La piedra natural es uno de los materiales más populares y también más duraderos para pavimentar jardines. Es un material muy resistente a las inclemencias meteorológicas y el paso del tiempo. Y requiere muy poco mantenimiento; para mantenerlo limpio bastará con utilizar un cepillo suave y una manguera.
Existen muchas posibilidades e infinidad de formatos cuando se trata de pavimentar espacios exteriores con piedra natural, lo que facilita su adaptabilidad tanto a las necesidades prácticas como estéticas. Las piedras, losas y lajas de cuarcita y pizarra, muy resistentes a los cambios drásticos de temperatura y la humedad, tienen una gran demanda, pero no son las únicas posibilidades.

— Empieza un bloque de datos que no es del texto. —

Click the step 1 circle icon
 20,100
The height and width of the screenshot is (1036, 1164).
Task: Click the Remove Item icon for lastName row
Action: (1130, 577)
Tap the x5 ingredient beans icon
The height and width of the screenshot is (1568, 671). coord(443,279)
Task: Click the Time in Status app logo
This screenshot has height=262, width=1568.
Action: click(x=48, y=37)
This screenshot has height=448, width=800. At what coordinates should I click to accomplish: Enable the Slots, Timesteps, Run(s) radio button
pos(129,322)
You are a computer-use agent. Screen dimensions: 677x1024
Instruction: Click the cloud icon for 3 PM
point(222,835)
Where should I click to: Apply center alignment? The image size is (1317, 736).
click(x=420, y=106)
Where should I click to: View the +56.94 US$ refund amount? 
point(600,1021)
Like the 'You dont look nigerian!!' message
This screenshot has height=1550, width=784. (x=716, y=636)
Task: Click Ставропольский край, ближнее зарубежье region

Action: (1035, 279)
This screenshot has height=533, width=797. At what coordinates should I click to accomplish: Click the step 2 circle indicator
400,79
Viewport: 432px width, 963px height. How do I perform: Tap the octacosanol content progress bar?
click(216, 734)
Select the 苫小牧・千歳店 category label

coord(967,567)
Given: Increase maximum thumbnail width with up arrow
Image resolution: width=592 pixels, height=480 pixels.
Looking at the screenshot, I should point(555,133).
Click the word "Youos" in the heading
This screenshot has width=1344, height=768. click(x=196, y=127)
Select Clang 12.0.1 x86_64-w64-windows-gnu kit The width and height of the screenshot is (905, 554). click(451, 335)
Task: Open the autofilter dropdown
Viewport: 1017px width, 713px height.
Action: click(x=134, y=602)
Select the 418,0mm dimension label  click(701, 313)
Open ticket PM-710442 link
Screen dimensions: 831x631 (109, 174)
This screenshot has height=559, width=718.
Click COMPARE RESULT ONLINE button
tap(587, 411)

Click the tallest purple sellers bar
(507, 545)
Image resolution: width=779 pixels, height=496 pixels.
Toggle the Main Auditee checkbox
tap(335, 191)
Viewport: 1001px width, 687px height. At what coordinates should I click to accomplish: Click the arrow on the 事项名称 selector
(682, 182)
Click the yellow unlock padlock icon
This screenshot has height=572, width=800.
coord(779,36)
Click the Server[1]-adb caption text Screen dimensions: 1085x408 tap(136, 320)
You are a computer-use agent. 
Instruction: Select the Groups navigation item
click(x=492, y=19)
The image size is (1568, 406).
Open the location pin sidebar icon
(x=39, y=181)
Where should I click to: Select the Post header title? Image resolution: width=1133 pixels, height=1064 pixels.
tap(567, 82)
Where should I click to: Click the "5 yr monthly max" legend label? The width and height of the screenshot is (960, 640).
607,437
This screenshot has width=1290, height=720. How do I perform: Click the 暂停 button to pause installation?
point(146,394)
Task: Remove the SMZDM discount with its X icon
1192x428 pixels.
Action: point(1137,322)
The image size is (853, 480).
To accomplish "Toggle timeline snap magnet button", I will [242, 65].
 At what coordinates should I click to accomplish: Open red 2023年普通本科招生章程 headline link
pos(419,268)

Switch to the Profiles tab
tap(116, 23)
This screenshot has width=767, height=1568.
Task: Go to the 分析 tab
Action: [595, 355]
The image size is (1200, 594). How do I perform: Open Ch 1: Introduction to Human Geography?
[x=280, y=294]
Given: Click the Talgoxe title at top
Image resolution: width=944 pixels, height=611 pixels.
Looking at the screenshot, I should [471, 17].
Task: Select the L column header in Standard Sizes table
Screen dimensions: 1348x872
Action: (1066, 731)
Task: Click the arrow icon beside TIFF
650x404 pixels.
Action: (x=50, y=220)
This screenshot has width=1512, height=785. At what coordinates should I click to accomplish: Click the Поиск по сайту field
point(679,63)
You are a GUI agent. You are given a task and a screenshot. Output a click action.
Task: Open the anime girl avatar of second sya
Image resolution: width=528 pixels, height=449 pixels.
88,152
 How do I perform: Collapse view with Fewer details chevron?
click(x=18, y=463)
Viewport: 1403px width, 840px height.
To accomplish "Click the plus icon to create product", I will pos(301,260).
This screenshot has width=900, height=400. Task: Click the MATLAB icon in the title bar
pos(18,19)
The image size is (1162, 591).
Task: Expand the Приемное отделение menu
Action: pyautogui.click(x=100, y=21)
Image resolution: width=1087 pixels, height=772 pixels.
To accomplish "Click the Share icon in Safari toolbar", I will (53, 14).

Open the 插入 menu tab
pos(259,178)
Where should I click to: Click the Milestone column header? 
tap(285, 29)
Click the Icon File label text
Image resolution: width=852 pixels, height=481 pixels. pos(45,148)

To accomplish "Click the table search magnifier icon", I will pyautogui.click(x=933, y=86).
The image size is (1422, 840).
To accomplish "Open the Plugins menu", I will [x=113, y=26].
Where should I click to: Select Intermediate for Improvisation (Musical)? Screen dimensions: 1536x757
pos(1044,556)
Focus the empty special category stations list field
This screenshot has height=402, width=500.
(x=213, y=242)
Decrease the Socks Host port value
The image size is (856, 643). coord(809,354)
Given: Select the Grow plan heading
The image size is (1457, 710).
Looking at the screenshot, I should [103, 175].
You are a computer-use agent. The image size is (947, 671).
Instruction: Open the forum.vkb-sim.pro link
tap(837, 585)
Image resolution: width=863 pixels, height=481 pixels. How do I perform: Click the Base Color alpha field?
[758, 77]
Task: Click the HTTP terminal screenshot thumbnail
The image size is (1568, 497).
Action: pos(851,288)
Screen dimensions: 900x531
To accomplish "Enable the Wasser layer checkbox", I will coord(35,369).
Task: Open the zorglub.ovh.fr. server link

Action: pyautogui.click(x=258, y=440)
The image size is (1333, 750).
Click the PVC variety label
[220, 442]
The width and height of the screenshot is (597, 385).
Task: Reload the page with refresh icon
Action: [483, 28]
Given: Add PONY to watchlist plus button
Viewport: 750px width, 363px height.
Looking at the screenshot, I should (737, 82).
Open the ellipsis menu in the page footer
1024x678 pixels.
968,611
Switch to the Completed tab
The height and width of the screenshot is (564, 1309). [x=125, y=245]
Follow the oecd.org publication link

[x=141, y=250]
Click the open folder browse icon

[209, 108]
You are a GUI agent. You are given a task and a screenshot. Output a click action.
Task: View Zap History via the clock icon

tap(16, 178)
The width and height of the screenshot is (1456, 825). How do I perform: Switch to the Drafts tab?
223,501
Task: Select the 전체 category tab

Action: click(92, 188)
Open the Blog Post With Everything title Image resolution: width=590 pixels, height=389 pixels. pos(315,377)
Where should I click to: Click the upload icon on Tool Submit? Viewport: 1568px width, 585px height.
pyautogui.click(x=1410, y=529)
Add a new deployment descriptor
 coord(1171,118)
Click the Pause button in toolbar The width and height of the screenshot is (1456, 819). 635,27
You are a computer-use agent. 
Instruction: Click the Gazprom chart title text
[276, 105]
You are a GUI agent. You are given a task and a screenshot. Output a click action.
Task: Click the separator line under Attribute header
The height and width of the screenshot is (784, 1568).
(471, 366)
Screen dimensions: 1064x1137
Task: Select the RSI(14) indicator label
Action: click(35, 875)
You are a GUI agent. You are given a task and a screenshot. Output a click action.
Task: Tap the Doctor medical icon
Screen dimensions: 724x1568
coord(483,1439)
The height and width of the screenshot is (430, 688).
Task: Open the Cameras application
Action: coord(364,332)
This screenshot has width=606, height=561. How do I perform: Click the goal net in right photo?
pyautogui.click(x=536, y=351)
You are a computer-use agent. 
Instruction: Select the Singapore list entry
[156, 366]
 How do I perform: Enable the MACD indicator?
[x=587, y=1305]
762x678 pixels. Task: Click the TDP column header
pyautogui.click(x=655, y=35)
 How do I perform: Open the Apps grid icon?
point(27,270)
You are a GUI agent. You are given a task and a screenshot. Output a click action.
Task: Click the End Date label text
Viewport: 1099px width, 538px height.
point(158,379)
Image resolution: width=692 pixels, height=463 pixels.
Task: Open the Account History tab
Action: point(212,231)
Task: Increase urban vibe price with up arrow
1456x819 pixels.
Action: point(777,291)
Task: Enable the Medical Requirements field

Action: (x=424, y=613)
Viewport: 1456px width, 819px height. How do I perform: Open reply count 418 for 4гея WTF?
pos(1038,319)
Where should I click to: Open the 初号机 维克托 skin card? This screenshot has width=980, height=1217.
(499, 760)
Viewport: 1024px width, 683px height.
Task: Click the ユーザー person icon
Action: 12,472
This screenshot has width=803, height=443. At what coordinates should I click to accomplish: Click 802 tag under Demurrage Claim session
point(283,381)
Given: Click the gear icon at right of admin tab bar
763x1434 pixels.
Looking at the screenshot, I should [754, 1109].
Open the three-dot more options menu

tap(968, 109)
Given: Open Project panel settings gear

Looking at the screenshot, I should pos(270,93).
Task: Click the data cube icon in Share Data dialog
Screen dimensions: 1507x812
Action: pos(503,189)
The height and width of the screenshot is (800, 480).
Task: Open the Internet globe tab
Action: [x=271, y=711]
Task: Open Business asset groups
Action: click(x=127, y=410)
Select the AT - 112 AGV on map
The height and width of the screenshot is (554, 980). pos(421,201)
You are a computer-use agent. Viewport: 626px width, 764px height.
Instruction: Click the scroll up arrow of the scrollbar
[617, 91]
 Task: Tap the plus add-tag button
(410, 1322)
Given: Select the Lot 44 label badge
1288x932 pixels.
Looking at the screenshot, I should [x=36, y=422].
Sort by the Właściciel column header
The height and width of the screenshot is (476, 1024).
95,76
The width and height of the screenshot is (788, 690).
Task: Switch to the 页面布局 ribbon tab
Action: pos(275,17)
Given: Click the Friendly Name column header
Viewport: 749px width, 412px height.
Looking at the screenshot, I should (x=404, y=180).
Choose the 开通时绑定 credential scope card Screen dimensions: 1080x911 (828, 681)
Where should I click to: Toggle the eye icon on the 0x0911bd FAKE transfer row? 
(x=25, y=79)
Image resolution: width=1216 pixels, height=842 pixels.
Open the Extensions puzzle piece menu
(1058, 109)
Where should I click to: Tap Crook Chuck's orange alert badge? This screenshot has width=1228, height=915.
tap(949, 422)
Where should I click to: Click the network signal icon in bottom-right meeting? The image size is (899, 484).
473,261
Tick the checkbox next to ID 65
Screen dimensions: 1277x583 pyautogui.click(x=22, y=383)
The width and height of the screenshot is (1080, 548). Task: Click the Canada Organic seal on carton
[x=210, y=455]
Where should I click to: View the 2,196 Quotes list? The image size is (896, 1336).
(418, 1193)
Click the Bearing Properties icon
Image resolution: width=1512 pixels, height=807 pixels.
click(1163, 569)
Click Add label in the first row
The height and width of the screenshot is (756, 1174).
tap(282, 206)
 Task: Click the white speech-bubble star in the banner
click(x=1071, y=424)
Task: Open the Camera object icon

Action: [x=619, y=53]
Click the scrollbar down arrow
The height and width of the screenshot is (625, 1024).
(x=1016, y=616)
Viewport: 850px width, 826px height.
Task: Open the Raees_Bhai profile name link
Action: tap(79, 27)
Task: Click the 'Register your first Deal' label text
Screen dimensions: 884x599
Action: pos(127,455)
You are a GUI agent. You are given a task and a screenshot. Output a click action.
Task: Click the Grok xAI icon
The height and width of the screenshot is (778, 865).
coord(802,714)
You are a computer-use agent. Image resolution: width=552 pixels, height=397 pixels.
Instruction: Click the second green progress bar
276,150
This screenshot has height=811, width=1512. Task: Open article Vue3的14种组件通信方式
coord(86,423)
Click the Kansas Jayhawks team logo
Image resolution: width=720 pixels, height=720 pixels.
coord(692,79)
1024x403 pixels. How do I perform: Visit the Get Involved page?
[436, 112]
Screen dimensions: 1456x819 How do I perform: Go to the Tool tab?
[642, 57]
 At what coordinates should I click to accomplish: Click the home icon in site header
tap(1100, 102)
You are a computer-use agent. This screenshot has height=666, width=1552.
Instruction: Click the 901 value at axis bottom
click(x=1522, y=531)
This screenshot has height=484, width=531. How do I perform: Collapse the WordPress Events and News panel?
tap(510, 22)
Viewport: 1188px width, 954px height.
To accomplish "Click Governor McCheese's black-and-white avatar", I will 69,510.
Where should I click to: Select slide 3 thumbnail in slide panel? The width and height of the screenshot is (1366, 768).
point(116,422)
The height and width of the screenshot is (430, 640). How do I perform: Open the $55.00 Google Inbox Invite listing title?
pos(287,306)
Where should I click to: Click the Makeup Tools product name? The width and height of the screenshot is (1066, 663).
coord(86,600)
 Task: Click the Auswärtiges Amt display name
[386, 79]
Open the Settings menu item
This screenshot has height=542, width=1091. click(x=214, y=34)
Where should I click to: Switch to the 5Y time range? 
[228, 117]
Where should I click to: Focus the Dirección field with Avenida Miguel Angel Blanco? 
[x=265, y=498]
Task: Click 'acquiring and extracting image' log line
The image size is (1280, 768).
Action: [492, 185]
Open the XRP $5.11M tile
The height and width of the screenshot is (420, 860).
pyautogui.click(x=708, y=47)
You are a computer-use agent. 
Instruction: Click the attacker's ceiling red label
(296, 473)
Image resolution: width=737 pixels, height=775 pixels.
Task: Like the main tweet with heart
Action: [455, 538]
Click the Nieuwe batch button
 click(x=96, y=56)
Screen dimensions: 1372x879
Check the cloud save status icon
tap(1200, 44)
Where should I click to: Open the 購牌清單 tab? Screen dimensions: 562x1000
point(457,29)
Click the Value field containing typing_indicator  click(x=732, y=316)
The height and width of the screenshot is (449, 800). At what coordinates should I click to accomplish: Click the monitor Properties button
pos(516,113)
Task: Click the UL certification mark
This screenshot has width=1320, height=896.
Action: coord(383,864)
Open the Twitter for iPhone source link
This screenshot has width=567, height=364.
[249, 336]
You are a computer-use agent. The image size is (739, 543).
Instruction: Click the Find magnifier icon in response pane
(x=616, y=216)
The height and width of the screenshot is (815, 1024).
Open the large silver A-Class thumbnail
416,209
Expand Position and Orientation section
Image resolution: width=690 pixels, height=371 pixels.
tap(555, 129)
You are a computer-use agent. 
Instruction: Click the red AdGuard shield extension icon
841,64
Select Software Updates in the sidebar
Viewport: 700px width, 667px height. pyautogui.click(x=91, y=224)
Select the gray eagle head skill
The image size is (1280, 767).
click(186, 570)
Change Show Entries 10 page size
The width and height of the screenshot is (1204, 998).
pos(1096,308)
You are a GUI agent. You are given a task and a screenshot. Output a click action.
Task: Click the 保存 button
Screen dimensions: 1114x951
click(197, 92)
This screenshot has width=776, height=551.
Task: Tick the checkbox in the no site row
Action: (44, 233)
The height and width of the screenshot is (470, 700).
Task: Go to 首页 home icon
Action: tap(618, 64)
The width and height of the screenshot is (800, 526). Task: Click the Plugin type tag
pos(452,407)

La cerámica es para muchos el mejor suelo de exterior por sus cualidades. En general, los suelos cerámicos son resistentes y duraderos, pero existen tantos materiales y calidades diferentes a los que podemos recurrir que creemos es preciso realizar algunos matices en tal afirmación.
El barro cocido, por ejemplo, un material muy utilizado por su textura para decorar espacios de estilo rústico. Un material resistente pero también poroso, por lo que es suele requerir un tratamiento protector contra la humedad y las manchas para alargar su vida útil.
Menos poroso es el gres cerámico, un material muy popular para pavimentar terrazas gracias a su durabilidad y su estética moderna y vanguardista. Cuanto menor es su porosidad, mayor es su resistencia a la humedad, siendo el gres porcelánico el mejor en ese sentido. Muy poco poroso y casi impermeable, no se deteriora con los cambios bruscos de temperatura, convirtiéndolo en una de las mejores opciones como pavimento exterior, pero también una de las más caras.

¿Te gusta la calidez que imprime la madera pero no quieres trabajar para mantenerla? El composite, un material fabricado a partir de madera reciclada, resinas y polímeros, que imita el aspecto y textura de la madera pero ofrece una mayor resistencia a la humedad y a los rayos del sol que esta.
Posee, además, otras características muy interesantes. Tiene una extraordinaria durabilidad; no se agrieta, ni se astilla, ni se hincha, ni se pudre, ni se decolora. Es antideslizante, lo que evitará muchos accidentes; nada exigente en su mantenimiento; y reciclable llegado el momento de retirarlo. Y no, no es el material más caro tampoco.
El hormigón es uno de los suelos de exterior más barato y soporta muy bien las condiciones climatológicas adversas. Los suelos continuos de hormigón refuerzan la sensación de amplitud de los espacios gracias a la ausencia de juntas y son los favoritos para pavimentar exteriores de estilo industrial y contemporáneo. Sin embargo a muchos les resultan fríos, por lo que eligen utilizar losetas, un formato más tradicional.
¿Te sorprende no encontrar en esta lista la madera? Los suelos de madera aportan mucha calidez a los espacios exteriores, pero requieren un riguroso mantenimiento para mantenerse en buen estado, especialmente en aquellos lugares expuestos a cambios de temperatura bruscos y condiciones de humedad constante. Y en nuestra lista, el mantenimiento ha sido uno de los factores que más fuerza ha cobrado para escoger el mejor suelo de exterior.